Hormonal causes for seborrhea need to be identified and treated. Levothyroxine is used to treat hypothyroidism. Mitotane, ketoconazole or trilostane have been used to treat pituitary dependent hyperadrenocorticism. Adrenal dependent hyperadrenocorticm is treated by surgically removing the adrenal tumor. These animals are supplemented with mineral corticocoids and glucocorticoids post-operatively. Sex hormone alopecias may need to be treated with mitotane or sex hormones depending on the clinical diagnosis.

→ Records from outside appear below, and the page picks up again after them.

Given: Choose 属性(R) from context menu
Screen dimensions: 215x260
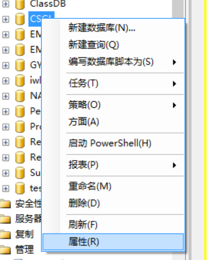Looking at the screenshot, I should click(113, 242).
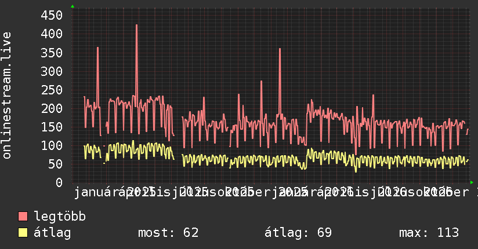
Task: Click the green arrow at top of y-axis
Action: [73, 6]
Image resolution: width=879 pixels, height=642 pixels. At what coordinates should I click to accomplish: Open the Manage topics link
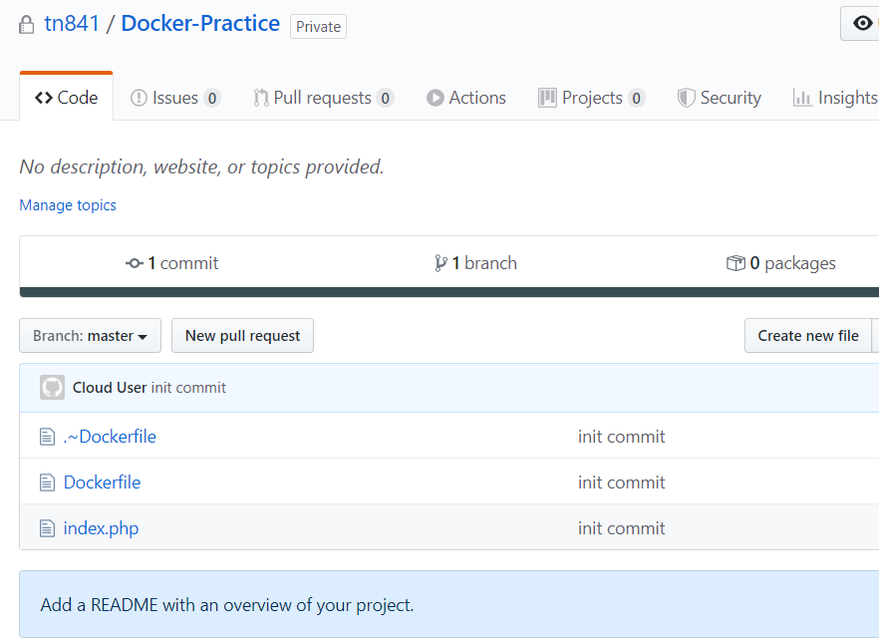pos(67,204)
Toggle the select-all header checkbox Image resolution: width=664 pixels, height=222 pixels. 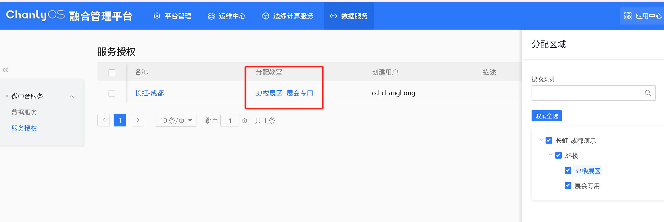[x=112, y=73]
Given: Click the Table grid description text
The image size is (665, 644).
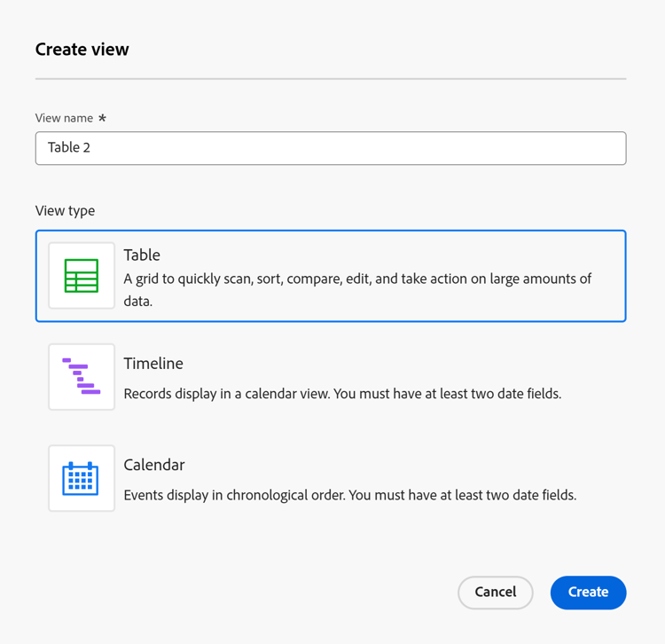Looking at the screenshot, I should tap(357, 289).
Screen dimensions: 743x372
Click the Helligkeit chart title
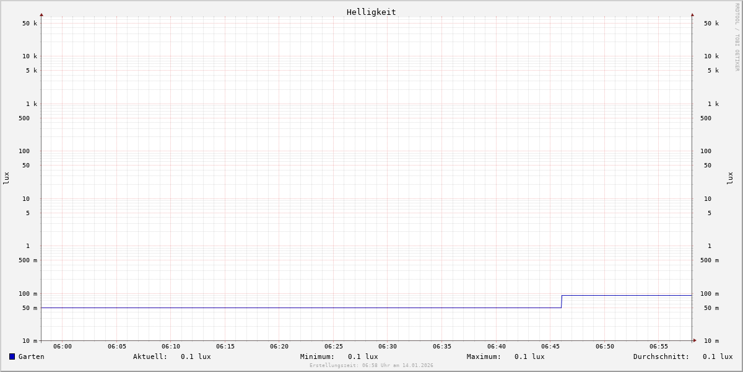click(x=371, y=12)
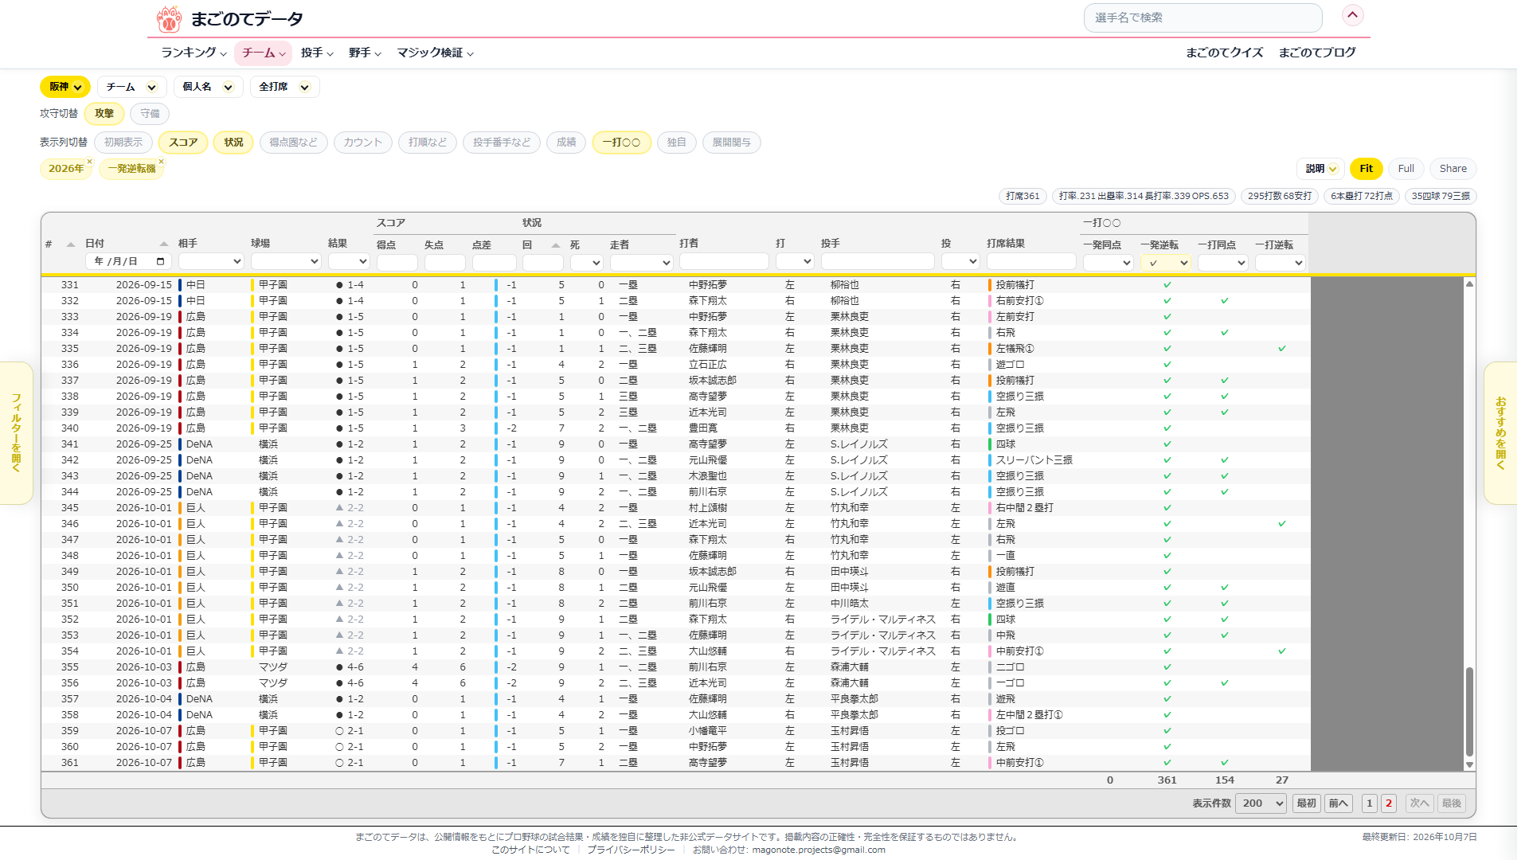Sort by the 日付 column arrow
The width and height of the screenshot is (1529, 860).
pyautogui.click(x=164, y=244)
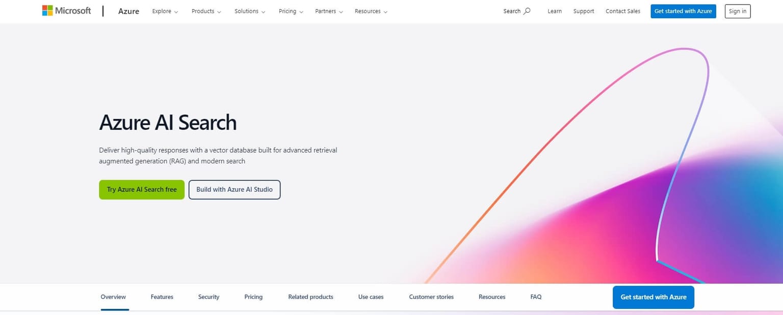Click Try Azure AI Search free

pos(142,189)
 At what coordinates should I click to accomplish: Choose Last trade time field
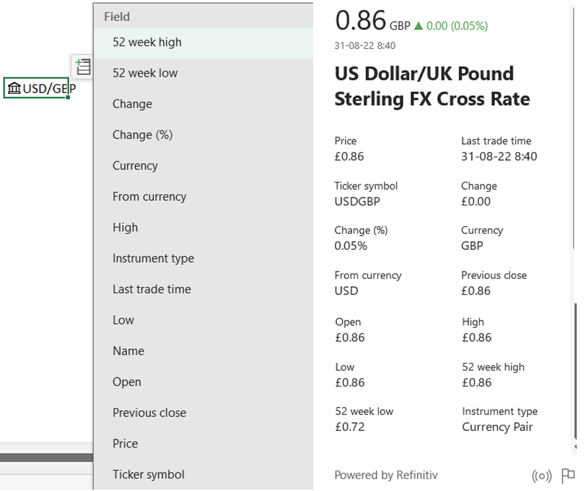coord(151,289)
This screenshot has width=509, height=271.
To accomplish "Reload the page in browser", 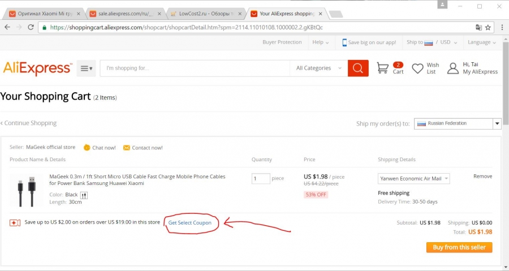I will pos(32,27).
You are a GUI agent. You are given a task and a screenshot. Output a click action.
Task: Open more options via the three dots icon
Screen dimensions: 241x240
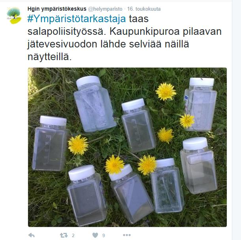coord(127,235)
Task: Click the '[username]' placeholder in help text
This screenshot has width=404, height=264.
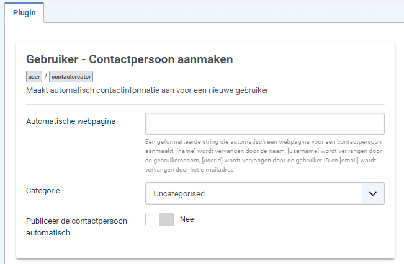Action: click(303, 151)
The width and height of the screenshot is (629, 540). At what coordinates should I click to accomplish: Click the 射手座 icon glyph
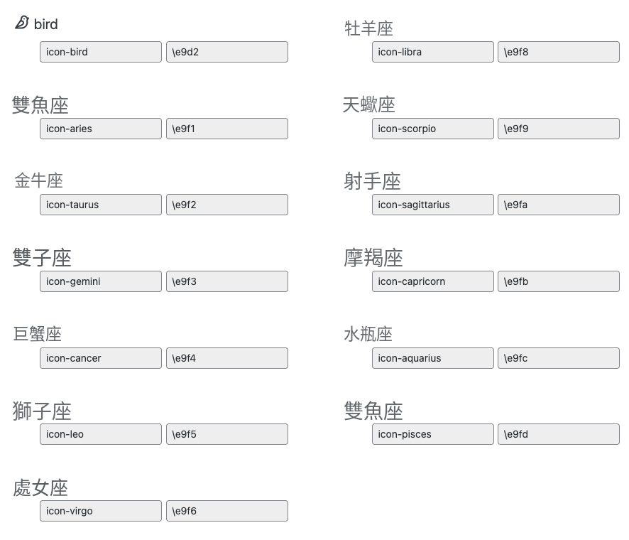click(x=372, y=181)
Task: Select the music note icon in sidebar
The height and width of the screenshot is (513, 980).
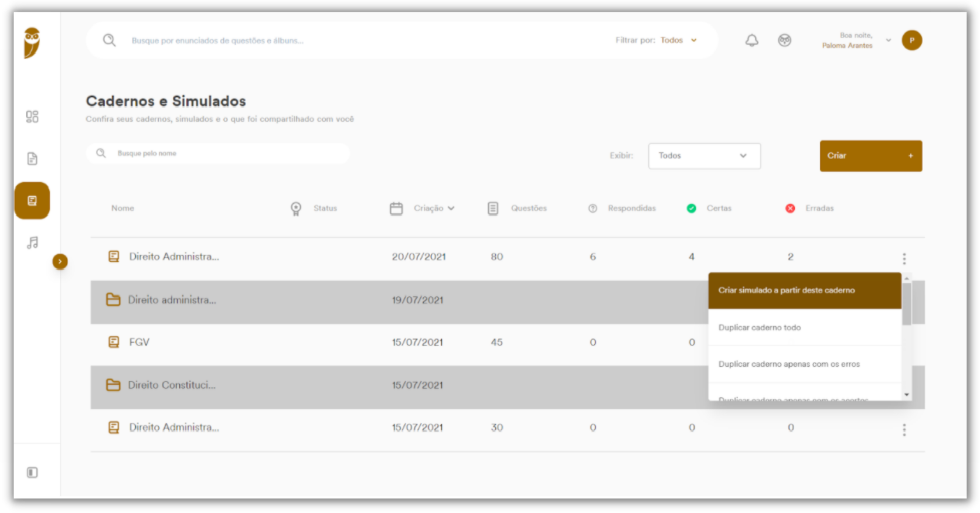Action: point(32,242)
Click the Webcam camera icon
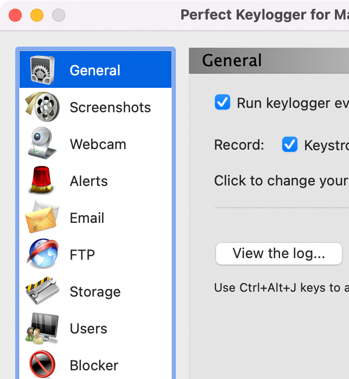 tap(42, 143)
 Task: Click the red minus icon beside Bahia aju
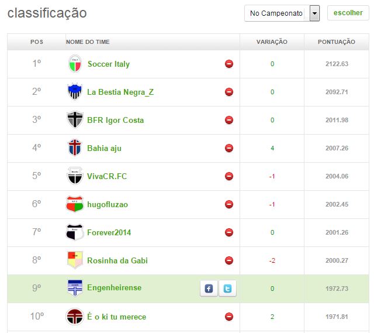coord(229,148)
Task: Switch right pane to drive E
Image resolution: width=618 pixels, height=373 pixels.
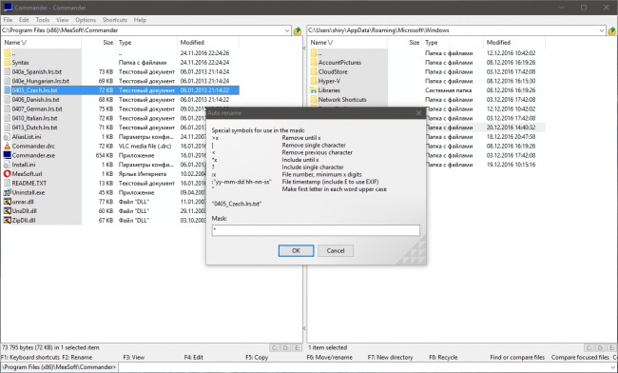Action: 611,347
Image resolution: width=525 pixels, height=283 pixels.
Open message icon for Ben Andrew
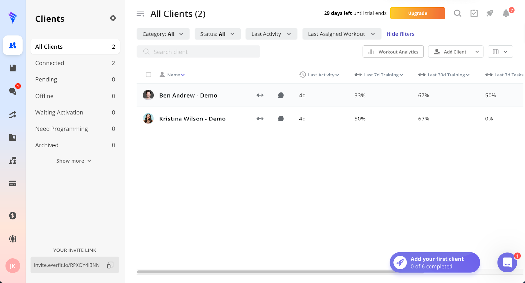point(281,95)
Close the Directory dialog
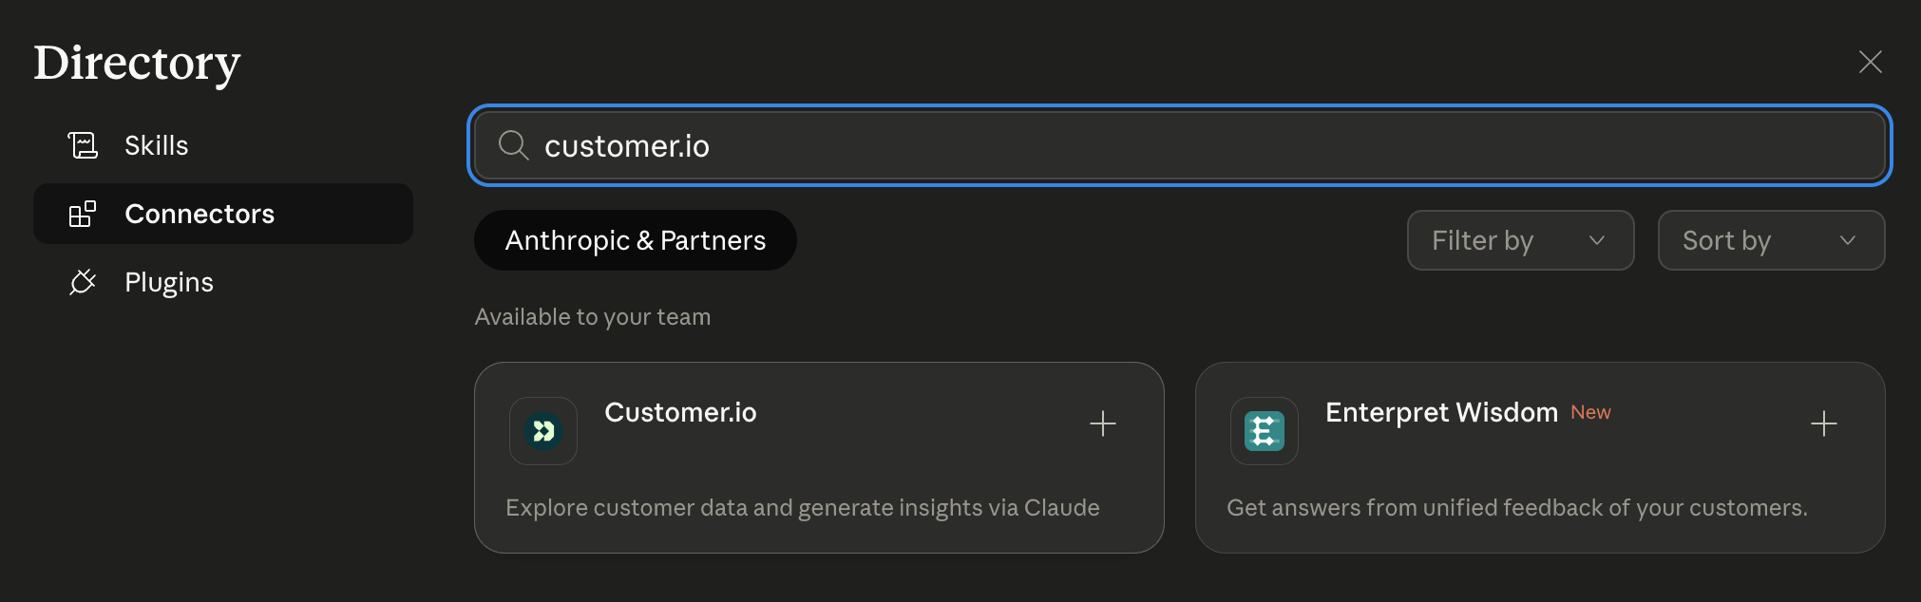Viewport: 1921px width, 602px height. [1870, 61]
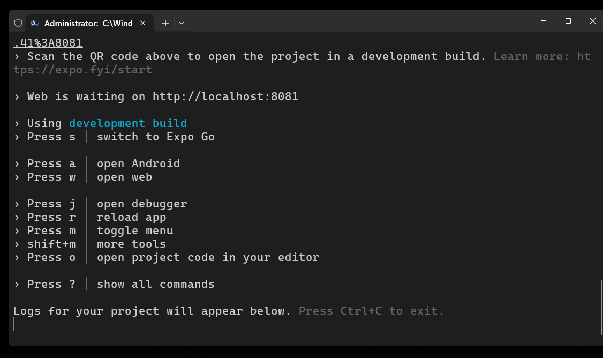
Task: Click the administrator shield icon in the title bar
Action: point(18,23)
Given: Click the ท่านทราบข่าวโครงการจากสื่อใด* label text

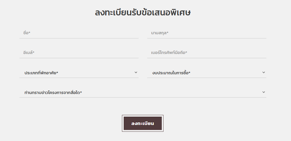Looking at the screenshot, I should click(x=53, y=92).
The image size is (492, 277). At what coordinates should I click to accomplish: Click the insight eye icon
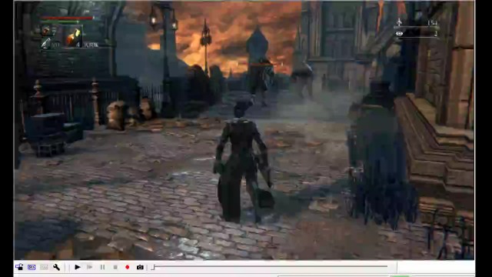click(399, 33)
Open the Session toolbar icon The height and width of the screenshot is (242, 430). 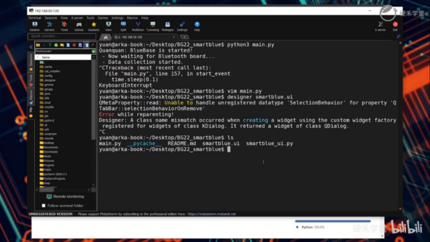pyautogui.click(x=34, y=26)
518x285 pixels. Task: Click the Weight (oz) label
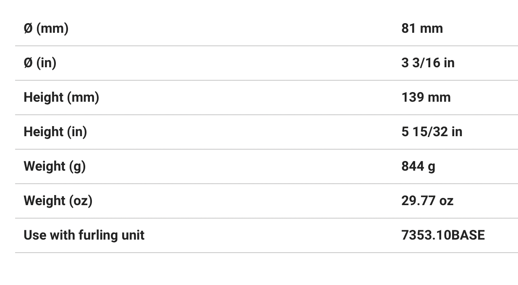[58, 201]
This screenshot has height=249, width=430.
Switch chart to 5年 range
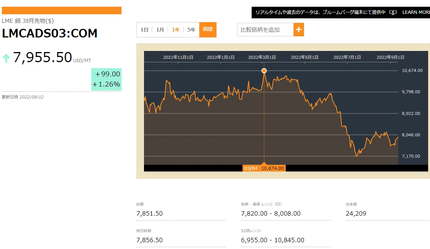(191, 30)
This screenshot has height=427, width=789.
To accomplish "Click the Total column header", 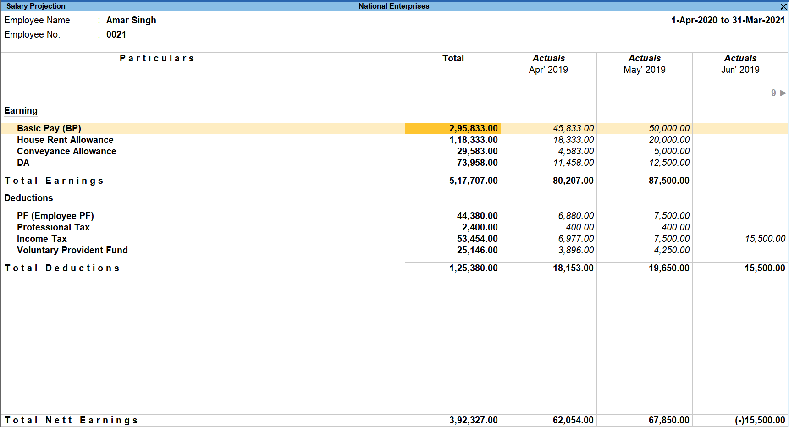I will click(x=453, y=58).
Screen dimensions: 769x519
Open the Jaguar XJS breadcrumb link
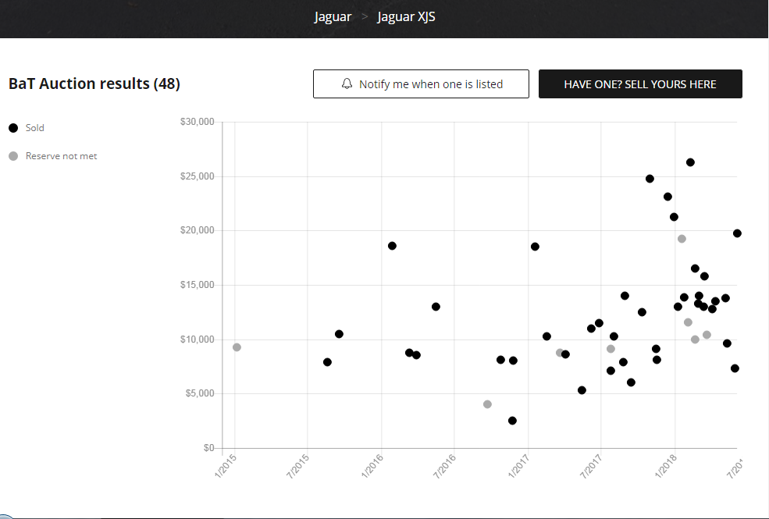(x=406, y=16)
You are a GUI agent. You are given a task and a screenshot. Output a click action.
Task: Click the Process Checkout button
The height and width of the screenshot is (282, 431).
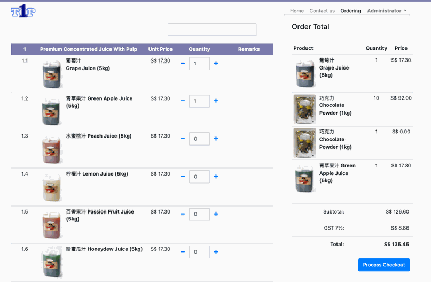click(383, 265)
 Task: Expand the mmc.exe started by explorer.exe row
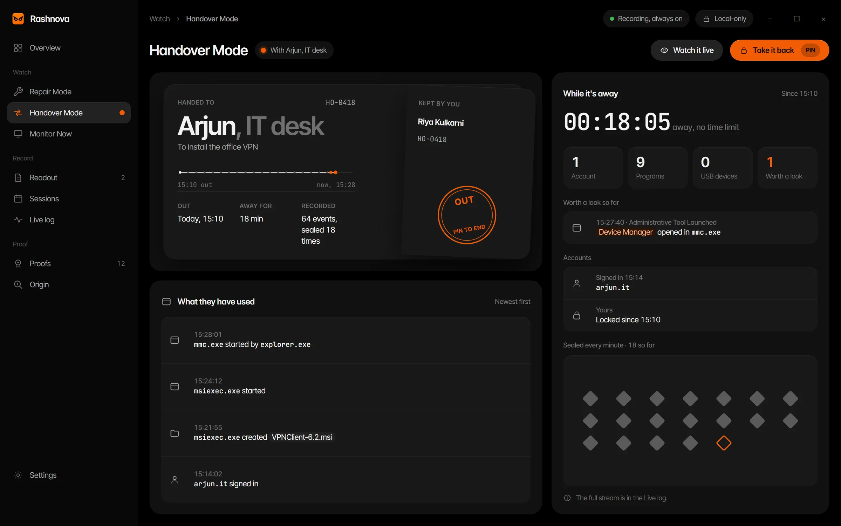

Inherited causes for seborrhea are a challenge for pet owners. One of the problems with this type of seborrhea is that these cases often get secondary bacterial and/or fungal skin infections. Bathing with antimicrobial shampoos on a regular basis can be beneficial. It is important to remind the pet owners that since this problem is genetic, offspring of their pet can get a similar dermatologic condition. Therefore, a responsible breeder would have these pets spayed or neutered before they are allowed to breed.

Comments and conclusions

A wide variety of medical conditions cause scaling disorders in dogs. Some of the cases of scaling can be controlled when the underlying cause or reason is addressed (i.e. most cases of secondary seborrhea or keratinization disorders). If the underlying cause for the scaling is primary or idiopathic then several medications can be used to try to control the scaling but the problem for the pet will be lifelong. Therefore, it is important for the pet owner to know which type of scaling disorder are present (primary verses secondary) and the underlying etiology. This is the only way that the owner will be informed of the prognosis for their pet.

Selected readings

Power HT, Ihrke PJ. The use of synthetic retinoids in veterinary medicine. In Bonagura JD (ed): Kirk's Current Veterinary Therapy XII. WB Saunders Co, Philadelphia, 1995, p. 585.

Baker, BB, Maibach, HI. Epidermal cell renewal in seborrheic skin of dogs. Am J Vet Res 48:726, 1987.

Kwochka KW, Rademakers AM. Cell proliferation kinetics of epidermis, hair follicles, and sebaceous glands of Cock spaniels with idiopathic seborrhea. Am J Vet Res 50: 1918, 1989

Muller GH. Ichthyosis in two dogs. J Am Vet Med Assoc 169:1313, 1976.